07 de julho de 2026
Internacional

Aumenta o isolamento do Líbano

Folhapress
| Tempo de leitura: 4 min

Tel Aviv - Um dia depois de registrado o maior número de mortos do lado libanês desde o início do conflito, 77, Israel completou ontem o isolamento do Sul do Líbano com a destruição da principal ponte de acesso à região, sobre o rio Litani, a 20 km da fronteira, e impôs um toque de recolher sem prazo definido na região - todos os veículos que saírem às ruas correm risco de ser bombardeados.

Com isso, agências humanitárias anunciaram que não poderão mais levar ajuda à população. Em 28 dias de ataques de Israel no Líbano, iniciados em retaliação ao seqüestro de dois de seus soldados pelo grupo terrorista Hizbollah, morreram 605 civis no Líbano e 36 em Israel, segundo os ministérios da Saúde dos dois países.

As baixas militares israelenses somam 65, e o Hizbollah, estima Israel, perdeu mais de 400 guerrilheiros - o grupo admite 55. O conflito forçou cerca de 900 mil libaneses a deixarem suas casas, segundo a ONU. A maioria encontrou refúgio em casas de famílias e em instituições públicas de Beirute, ou nas montanhas do Norte do Líbano.

“A área ao sul do rio Litani virou uma zona de exclusão”, disse Vincent Houver, chefe de operações da Organização Internacional de Migração, em Beirute. “A cidade de Tiro está isolada”, disse Robin Lodge, porta-voz do Programa Mundial de Alimentação da ONU.

As agências humanitárias afirmam que a falta de combustível ameaça parar usinas de energia, estações de tratamento de água e hospitais no sul do Líbano a partir de amanhã. O ministro da Saúde, Mohammad Khalifeh, disse que o combustível é suficiente para manter os hospitais por dois ou três dias.

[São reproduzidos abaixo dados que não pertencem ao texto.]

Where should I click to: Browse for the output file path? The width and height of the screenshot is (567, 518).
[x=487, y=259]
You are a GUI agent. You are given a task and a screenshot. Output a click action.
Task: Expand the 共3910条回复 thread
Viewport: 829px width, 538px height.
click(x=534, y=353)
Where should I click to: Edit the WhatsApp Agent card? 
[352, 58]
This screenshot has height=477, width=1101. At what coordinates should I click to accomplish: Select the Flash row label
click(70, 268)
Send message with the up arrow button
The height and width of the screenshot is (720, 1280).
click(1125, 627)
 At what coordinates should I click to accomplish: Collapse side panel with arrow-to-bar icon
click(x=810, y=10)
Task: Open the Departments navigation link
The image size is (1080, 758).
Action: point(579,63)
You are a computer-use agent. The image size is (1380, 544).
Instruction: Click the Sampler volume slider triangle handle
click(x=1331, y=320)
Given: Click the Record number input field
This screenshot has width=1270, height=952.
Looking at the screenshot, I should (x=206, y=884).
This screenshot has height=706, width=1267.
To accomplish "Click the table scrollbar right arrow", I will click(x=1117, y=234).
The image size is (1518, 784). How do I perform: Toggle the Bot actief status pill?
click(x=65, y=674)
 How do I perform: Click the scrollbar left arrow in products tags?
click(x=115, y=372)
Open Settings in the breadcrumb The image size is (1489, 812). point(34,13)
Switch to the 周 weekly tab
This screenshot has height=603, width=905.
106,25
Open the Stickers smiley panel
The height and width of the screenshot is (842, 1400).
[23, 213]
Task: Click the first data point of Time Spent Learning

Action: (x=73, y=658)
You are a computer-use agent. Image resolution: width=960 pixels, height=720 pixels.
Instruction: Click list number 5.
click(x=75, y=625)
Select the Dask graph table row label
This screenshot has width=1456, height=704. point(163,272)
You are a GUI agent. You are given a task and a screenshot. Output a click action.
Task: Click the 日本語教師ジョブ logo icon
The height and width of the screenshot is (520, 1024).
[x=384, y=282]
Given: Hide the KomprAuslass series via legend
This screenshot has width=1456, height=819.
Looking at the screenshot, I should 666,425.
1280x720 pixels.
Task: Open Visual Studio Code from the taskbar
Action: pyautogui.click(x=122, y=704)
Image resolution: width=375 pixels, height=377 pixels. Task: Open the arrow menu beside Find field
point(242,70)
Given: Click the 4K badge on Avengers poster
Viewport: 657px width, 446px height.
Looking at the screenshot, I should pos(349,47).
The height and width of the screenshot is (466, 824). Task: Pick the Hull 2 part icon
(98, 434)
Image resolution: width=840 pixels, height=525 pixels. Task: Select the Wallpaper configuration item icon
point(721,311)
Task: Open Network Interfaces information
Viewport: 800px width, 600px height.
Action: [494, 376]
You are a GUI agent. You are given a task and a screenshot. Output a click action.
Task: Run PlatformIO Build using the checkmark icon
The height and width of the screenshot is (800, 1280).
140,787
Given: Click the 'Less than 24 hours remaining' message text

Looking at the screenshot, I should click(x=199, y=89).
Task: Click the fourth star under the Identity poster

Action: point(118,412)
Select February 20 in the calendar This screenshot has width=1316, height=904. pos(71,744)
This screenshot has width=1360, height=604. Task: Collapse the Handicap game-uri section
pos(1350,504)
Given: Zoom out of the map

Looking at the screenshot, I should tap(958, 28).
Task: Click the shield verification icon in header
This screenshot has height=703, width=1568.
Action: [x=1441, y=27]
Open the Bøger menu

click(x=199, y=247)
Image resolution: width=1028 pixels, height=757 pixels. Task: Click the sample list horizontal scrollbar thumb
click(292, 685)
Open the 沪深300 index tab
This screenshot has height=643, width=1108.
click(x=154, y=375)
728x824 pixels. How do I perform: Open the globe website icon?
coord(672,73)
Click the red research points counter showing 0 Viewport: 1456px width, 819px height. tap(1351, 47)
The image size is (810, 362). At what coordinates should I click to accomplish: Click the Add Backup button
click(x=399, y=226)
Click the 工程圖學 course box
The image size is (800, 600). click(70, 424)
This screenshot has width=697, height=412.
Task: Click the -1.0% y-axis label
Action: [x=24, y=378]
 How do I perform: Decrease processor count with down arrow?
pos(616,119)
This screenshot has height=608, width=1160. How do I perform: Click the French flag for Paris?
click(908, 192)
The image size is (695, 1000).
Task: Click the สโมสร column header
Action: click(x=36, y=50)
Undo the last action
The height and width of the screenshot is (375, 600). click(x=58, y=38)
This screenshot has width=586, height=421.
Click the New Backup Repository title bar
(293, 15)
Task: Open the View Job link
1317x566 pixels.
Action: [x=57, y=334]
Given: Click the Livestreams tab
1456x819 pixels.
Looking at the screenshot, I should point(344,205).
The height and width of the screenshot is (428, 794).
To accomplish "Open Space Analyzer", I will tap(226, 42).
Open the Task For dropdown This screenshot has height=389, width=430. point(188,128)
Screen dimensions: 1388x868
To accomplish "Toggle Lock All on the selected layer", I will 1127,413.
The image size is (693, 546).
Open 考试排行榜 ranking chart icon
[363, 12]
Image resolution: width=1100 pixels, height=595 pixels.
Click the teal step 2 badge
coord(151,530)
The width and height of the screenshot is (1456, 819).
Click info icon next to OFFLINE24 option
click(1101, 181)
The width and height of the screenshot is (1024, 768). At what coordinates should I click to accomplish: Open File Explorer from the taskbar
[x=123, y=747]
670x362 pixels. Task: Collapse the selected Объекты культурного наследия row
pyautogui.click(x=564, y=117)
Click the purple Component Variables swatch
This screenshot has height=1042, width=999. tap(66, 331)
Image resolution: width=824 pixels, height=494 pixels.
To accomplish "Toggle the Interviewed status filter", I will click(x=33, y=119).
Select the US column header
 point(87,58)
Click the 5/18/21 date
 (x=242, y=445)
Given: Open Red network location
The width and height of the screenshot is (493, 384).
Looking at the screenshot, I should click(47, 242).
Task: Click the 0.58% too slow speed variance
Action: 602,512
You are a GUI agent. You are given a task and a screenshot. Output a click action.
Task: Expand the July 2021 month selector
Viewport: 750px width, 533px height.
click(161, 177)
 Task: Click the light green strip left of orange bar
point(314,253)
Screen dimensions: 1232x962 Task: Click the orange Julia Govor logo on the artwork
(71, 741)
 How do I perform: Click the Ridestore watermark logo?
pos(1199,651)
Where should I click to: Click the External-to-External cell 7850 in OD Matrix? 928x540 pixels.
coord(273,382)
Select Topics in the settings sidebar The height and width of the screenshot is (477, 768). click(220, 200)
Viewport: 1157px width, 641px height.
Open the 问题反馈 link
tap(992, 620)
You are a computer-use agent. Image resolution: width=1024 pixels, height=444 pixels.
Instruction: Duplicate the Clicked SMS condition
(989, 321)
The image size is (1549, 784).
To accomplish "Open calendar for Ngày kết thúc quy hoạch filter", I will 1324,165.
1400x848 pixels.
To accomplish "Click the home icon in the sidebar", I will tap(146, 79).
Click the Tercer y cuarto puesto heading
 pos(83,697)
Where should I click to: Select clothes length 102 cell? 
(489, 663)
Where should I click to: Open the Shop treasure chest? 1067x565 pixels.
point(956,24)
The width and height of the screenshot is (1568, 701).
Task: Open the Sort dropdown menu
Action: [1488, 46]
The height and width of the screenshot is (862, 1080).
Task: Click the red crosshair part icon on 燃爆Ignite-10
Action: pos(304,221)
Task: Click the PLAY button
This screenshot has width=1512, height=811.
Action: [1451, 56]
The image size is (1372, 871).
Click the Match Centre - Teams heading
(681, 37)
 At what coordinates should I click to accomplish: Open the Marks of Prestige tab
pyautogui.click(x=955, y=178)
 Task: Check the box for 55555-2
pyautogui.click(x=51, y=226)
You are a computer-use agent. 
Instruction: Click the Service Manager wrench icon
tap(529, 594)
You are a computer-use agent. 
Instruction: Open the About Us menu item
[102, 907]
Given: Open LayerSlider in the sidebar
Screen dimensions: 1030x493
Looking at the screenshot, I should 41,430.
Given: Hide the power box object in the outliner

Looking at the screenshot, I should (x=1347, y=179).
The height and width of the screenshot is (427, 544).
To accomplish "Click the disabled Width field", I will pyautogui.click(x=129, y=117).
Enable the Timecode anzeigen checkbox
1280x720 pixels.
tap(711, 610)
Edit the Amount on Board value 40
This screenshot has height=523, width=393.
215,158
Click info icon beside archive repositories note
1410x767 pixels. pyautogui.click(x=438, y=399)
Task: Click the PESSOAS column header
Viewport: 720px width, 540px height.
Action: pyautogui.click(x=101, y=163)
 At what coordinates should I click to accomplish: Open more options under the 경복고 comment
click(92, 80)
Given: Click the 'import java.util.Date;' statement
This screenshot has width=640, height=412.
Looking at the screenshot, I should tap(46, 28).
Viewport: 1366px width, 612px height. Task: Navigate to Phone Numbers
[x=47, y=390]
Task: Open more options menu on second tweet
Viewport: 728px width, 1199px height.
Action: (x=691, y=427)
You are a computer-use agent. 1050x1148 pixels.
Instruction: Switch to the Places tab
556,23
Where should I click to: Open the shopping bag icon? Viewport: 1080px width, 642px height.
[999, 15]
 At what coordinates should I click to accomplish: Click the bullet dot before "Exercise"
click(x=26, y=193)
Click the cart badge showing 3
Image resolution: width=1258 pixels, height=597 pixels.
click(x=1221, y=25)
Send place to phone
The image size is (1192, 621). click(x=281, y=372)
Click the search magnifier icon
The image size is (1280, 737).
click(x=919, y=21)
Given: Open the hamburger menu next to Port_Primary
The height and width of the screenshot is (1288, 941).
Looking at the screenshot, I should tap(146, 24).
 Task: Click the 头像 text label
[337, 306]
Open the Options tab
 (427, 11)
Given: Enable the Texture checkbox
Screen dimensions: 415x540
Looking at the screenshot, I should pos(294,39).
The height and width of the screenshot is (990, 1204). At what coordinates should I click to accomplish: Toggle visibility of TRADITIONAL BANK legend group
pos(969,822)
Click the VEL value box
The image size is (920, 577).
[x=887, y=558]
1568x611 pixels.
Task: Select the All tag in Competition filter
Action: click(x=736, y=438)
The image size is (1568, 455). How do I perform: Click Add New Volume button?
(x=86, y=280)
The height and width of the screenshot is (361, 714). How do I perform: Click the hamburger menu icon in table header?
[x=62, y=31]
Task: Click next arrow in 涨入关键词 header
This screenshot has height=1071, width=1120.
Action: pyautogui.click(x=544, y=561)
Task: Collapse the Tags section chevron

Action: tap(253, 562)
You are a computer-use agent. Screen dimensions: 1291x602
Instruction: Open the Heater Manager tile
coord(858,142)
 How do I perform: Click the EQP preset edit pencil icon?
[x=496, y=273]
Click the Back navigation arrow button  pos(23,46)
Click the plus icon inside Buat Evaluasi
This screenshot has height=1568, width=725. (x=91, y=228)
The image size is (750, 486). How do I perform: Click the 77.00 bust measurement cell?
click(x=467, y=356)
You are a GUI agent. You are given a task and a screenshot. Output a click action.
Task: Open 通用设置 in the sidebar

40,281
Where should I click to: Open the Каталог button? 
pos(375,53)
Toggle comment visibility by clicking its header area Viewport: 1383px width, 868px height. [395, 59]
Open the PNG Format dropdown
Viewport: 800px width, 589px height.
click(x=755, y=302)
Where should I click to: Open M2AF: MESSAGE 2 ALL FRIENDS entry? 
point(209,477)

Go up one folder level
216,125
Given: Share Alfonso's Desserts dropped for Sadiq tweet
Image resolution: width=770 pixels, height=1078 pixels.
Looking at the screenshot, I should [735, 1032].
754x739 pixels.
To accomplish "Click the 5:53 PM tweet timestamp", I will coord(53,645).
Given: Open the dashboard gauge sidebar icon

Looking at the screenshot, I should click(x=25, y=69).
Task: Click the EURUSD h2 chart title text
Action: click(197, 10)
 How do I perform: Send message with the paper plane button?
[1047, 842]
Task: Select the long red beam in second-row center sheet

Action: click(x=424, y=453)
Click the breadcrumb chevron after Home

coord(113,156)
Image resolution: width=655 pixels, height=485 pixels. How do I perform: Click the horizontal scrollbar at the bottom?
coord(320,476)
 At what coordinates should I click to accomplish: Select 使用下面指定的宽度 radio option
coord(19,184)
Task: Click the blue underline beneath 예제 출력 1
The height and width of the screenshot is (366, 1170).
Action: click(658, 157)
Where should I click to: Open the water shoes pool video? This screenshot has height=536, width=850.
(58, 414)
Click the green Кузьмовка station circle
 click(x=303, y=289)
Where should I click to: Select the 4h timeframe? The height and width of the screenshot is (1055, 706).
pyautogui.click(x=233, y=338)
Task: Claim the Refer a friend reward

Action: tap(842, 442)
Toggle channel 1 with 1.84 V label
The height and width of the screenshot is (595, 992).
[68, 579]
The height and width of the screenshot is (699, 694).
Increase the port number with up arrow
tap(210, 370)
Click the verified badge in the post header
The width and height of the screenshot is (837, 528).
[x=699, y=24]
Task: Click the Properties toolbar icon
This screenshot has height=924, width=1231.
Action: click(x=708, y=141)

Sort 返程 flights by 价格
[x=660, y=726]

Um carregamento de 87 mil toneladas de combustível está parado sob o bloqueio naval imposto por Israel. Os donos dos navios exigem garantia de segurança por escrito.

Novos ataques

Depois de dizer que os ataques não teriam limites, Israel bombardeou 14 aldeias no Sul do Líbano e seguiu com os combates terrestres, além de decretar o toque de recolher na área para evitar o envio de foguetes, armas e homens para o Hizbollah.

Comboios de ajuda humanitária poderão passar se pedirem autorização antecipada. Em Ghaziyeh, pelo menos 14 pessoas morreram e 23 foram feridas em um bombardeio. O ataque aconteceu no momento em que eram enterradas vítimas dos bombardeios de anteontem.

Testemunhas disseram que 1.500 pessoas fugiram em pânico. O Exército afirma que o prédio atingido não ficava perto do local dos enterros e pertencia ao Hizbollah. Cinco pessoas morreram na explosão de caminhões-tanques atingidos por Israel perto da fronteira síria, e no sul de Beirute, seguiram as operações de resgate nos escombros de dois prédios atacados na véspera.

Mais 28 corpos foram retirados, elevando o saldo de anteontem para 77. Em Bint Jbeil, onde ocorrem os confrontos terrestres mais pesados, quatro soldados israelenses foram mortos pelo Hizbollah. O grupo disparou mais cerca de 160 foguetes contra o Norte de Israel, que atingiram Acre, Naharia, Tzfat e Tiberíades, e Kiriyat Shmone. Duas pessoas ficaram feridas.

Já o Exército de Israel disse que matou cerca de 30 guerrilheiros e capturou mais de 20 desde segunda-feira. Israel ameaça expandir ainda mais a atividade militar se não houver uma solução diplomática em breve.

O premiê Ehud Olmert disse esperar planos do Exército para aumentar a presença no sul do Líbano. A mídia israelense vem reportando fortes divergências na cúpula militar do país sobre a condução da guerra.

Ontem, o chefe do Estado-Maior das Forças Armadas, Dan Halutz, interferiu no comando norte do Exército e colocou seu vice, Moshe Kaplinsky, para liderar a ofensiva no sul do Líbano. Segundo o governo em Israel, 300 mil pessoas deixaram o Norte do país por causa dos ataques do Hizbollah, e 1 milhão passa a maior parte do tempo em abrigos subterrâneos.

As autoridades lançaram um programa para retirar até 14 mil moradores da região de Kiriyat Shmone, a mais atingida. Eles serão levados para um período de “alívio” em hotéis no Sul. Após quase um mês, muitos abrigos subterrâneos estão com problemas de esgoto, e falta ar-condicionado, sob 34ºC. Cerca de 1.500 pessoas que ainda não deixaram o local já se inscreveram no plano.